Ha ha, that antiskating video cracked me up ! I actually did follow this very bloke's advice on SL1210 repairs - which are GREAT and highly recommended. But with this antiskating one he "kicked in the fog" - as is the slang expression for such beahaviour around here. Cleaning the records DY style as in one of his other vids is not exactly my cup of tea either...
Blank disk is for setting the antiskating, or more precisely put the total lack or absence of, in setting up self propelled linear tracking arms ONLY, be it air or roller bearing type. These arms, particularly air bearing with next to no friction ( wiring is the limit and !"#$%&/())==?* ( curse outdoing anything in English language ) of linear arms ) are far better spirit levels than anything else, and will tend to skate outwards or inwards if TT is not levelled to the n-th degree. In fact, they are used to level TTs ... This, of course, if the lateral geometry with the linear tracking arm is PERFECT - no visible error across the entire playing surface. Else, there are vectors also affecting "antiskate" - do not try to "fudge" slight geometry error with "leveling" - make it right !
Antiskating is ALWAYS a compromise. The higher VTF required, the more inevitable antiskating errors are pronounced >>>>>>>> linear arms.
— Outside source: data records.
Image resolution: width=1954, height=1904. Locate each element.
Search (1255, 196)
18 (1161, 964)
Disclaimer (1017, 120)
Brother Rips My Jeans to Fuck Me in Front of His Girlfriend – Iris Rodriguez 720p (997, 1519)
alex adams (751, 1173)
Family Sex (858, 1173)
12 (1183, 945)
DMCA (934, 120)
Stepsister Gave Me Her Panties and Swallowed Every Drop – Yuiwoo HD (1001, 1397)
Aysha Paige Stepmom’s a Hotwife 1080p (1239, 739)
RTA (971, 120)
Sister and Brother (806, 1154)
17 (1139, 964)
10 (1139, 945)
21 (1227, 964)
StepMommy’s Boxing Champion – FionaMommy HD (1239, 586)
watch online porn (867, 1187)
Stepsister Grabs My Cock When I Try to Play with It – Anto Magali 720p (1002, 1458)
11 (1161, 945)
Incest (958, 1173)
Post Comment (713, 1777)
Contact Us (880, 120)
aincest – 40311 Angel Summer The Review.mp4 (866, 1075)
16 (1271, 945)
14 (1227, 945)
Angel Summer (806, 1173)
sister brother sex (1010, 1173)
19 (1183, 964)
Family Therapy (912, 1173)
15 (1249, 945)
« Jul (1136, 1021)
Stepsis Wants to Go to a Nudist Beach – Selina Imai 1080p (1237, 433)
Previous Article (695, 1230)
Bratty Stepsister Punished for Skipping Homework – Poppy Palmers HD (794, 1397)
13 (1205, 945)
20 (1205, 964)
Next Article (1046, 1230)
At up to say 1.2 gram (12 mN to be exact ) it is kind of OK, above that it starts to rear its ugly head and becomes audible. It depends on the stylus shape, cartridge suspension, tracking error, etc, etc - and can only be adjusted correctly with the aid of a good test record, such as oft cited HiFiNews HFN test record
http://www.vinylengine.com/hfn-002-test-lp.shtml. There is a catch & dillema only you can decide what to do : in order to be able to track the high(er) levels of the modulation at 300 Hz ( which became the standard frequency for tracking purposes ), particularly the highest +18dB track, you will usually have to apply FAR more antiskating. It is needed only for the short durations of peaks, less than 1% of the playing time - but will pull towards outside , skewing the central position of your cantilever towards inside and increase the stylus wear on the right channel side 100 % of the time. My decision is to decrease the antiskate low enough that there is no "morse-code" type of mistracking of the right channel at the highest level cartridge can still play within or slightly above the VTF limits as prescribed by the manufacturer - but do not push for completely clean signal in both channels at the highest level track.
See why I ultimately grew to prefer linear trackers? - NO such compromise involved. Sometimes, you can have your cake and eat it too.